» Task prompt: Begin with the line containing "This screenshot has height=497, width=1079." and reproduce it and all later lines exactly, through the last line of the records. Add nothing else.
-- Information supplied follows --
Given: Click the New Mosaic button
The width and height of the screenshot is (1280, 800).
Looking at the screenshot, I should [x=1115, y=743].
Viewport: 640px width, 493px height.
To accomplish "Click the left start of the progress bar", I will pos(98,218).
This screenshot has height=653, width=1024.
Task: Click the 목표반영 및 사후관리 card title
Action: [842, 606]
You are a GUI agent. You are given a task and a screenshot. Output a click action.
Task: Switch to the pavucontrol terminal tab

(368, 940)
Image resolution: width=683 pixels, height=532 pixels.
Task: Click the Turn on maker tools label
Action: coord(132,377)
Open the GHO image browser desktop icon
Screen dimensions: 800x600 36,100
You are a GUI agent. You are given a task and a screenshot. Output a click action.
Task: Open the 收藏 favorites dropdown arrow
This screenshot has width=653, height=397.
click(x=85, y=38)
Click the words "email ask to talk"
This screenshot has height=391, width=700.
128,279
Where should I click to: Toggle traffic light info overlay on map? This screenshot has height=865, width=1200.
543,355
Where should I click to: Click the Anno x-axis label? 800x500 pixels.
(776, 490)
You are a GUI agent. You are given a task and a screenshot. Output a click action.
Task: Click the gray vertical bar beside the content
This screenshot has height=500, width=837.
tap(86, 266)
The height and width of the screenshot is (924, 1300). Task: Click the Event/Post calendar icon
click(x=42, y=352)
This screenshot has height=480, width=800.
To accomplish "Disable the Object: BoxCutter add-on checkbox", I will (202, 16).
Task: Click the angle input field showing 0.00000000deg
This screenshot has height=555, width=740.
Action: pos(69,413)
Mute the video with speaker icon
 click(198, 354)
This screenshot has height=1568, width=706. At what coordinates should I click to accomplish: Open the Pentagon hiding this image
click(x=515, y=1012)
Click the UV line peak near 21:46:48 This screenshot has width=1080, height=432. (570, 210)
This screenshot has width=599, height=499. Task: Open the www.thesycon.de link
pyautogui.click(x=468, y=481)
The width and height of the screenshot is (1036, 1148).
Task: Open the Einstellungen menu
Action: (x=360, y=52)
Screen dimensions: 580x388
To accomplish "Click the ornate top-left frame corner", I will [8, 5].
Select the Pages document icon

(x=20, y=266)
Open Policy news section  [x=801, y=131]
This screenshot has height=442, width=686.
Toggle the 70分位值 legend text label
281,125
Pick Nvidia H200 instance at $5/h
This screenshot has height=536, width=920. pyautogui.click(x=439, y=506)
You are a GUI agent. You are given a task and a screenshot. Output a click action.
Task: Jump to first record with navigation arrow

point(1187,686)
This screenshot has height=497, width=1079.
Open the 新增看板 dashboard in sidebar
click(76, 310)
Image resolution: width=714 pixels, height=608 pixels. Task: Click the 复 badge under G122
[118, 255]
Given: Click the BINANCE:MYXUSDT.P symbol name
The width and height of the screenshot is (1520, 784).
-- Information supplied concluded --
» Answer to this task:
This screenshot has height=497, width=1079.
Open the 新增看板 dashboard in sidebar
click(76, 310)
Image resolution: width=714 pixels, height=608 pixels. Task: Click the 复 badge under G122
[118, 255]
Given: Click the BINANCE:MYXUSDT.P symbol name
The width and height of the screenshot is (1520, 784).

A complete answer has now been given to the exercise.